G20 Foreign Affairs’ Ministers’ Meeting


Remarks by Angel Gurría

OECD Secretary-General

3 September 2020 - Paris, France

(As prepared for delivery - (Virtual))






Dear Ministers,

COVID19 has triggered a health and economic crisis of a magnitude never seen before. Many economies have shrunk at an annualised rate of up to 20% in the second quarter of 2020. The hardest hit are expected to have declines of around 10% of GDP for the full year. Looking ahead, we expect a slow and halting recovery until an effective vaccine or treatment is found. In the meantime, extremely high uncertainty will continue to weigh on activity across the globe.

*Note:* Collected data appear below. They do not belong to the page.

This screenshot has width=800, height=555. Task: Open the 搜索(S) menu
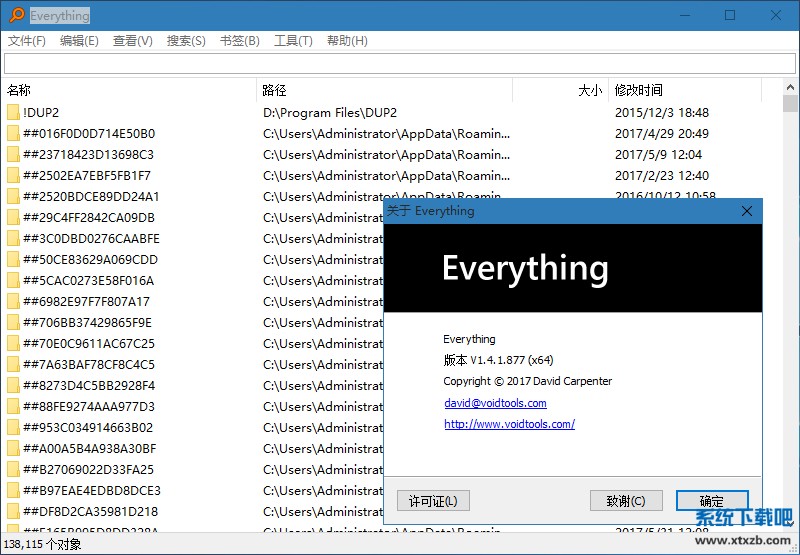tap(186, 41)
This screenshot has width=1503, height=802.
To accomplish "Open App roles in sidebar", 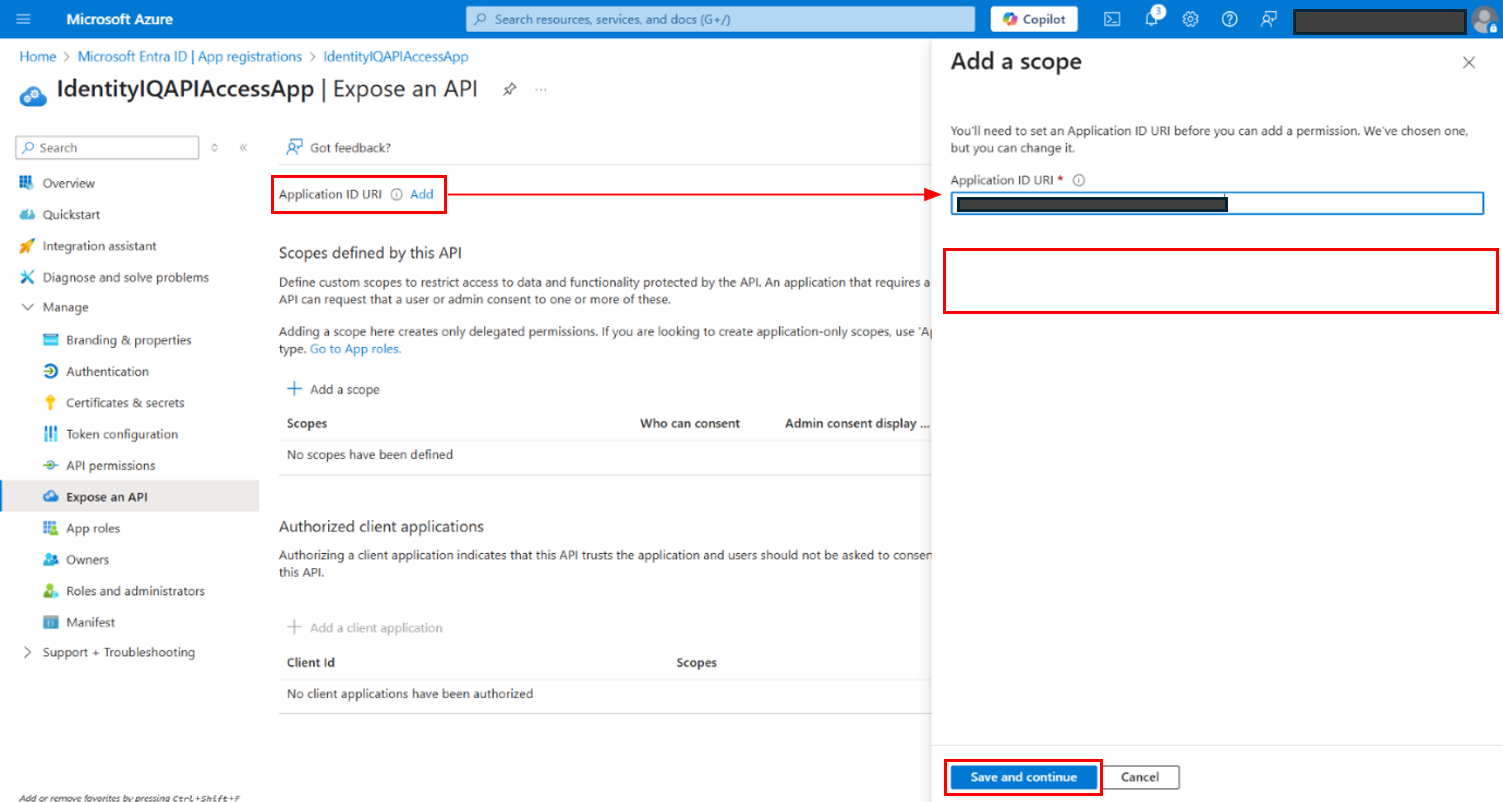I will coord(93,528).
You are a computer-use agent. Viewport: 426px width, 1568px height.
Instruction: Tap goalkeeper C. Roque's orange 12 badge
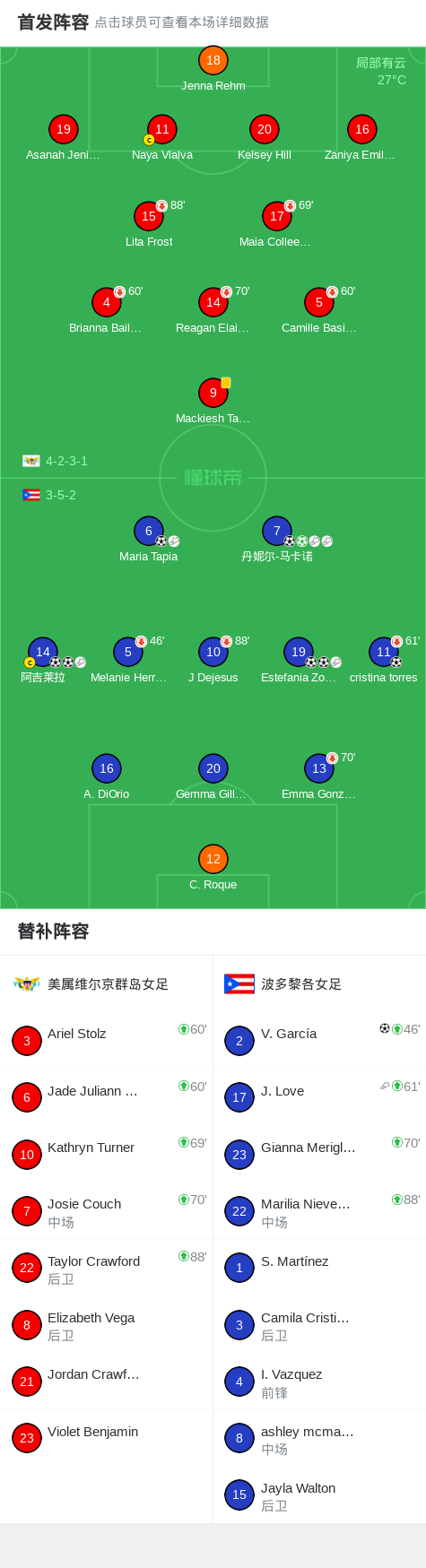[213, 859]
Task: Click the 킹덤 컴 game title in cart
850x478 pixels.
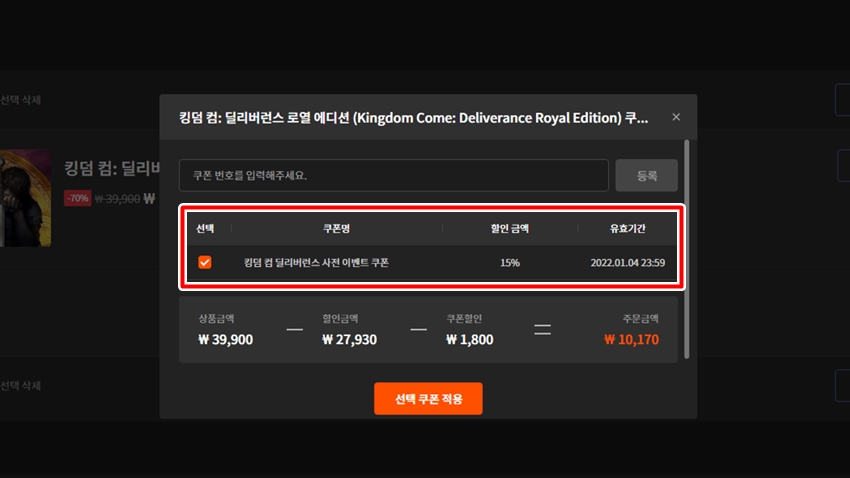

Amongst the necessary measures put in place by countries to limit the spread of the virus, restrictions on the international flow of people, goods and services is the one that has impacted the economy more significantly.

All G20 countries took action to restrict international movements, close national borders, and/or impose entry bans. Despite some exemptions for specific categories of migrants in essential sectors, migration flows have come to a halt. This is unprecedented in global history!

We can expect a simultaneously strong decline in demand-driven labour migration and at the same time increased migration pressure due to the severe impact of the crisis in developing countries, compounded by a projected 20% fall in remittances to low-and-middle-income countries over 2020.

Travel restrictions have also contributed to a 60 to 80% decline in the international tourism economy in 2020, one of the hardest-hit sectors.

Similarly on trade, our latest data point to a decline of around 15% in world merchandise trade in the second quarter—in part due to government policies restricting the cross-border flow of goods and services. Trade was already slowing because of the pre-covid trade tensions. Then came COVID and made it worse.

No country is able to meet its own needs for the range of products necessary to combat COVID-19. In fact, some governments have taken measures to facilitate trade, in particular for essential products, for example by increasing the use of digital tools to facilitate border processes.

The lesson is clear: trade, based on resilient global supply chains, is part of the solution to global shortages, to overcoming the pandemic and to ensuring the recovery.



Whether it is around the flow of people or of goods across borders, all countries will benefit from international coordination of border management and should make sure that restrictive measures, when necessary, be "focused, proportional, transparent and temporary” as per G20 Leaders and Trade Ministers’ commitment. This is essential to decrease the costs of border closures, ensure the flow of essential goods, services and workers, and prevent retaliatory measures from becoming a driver of policy.

Count on the OECD to continue providing the evidence base that will help you foster this interconnectedness we all benefit from, and to design better policies in response to this unprecedented challenge.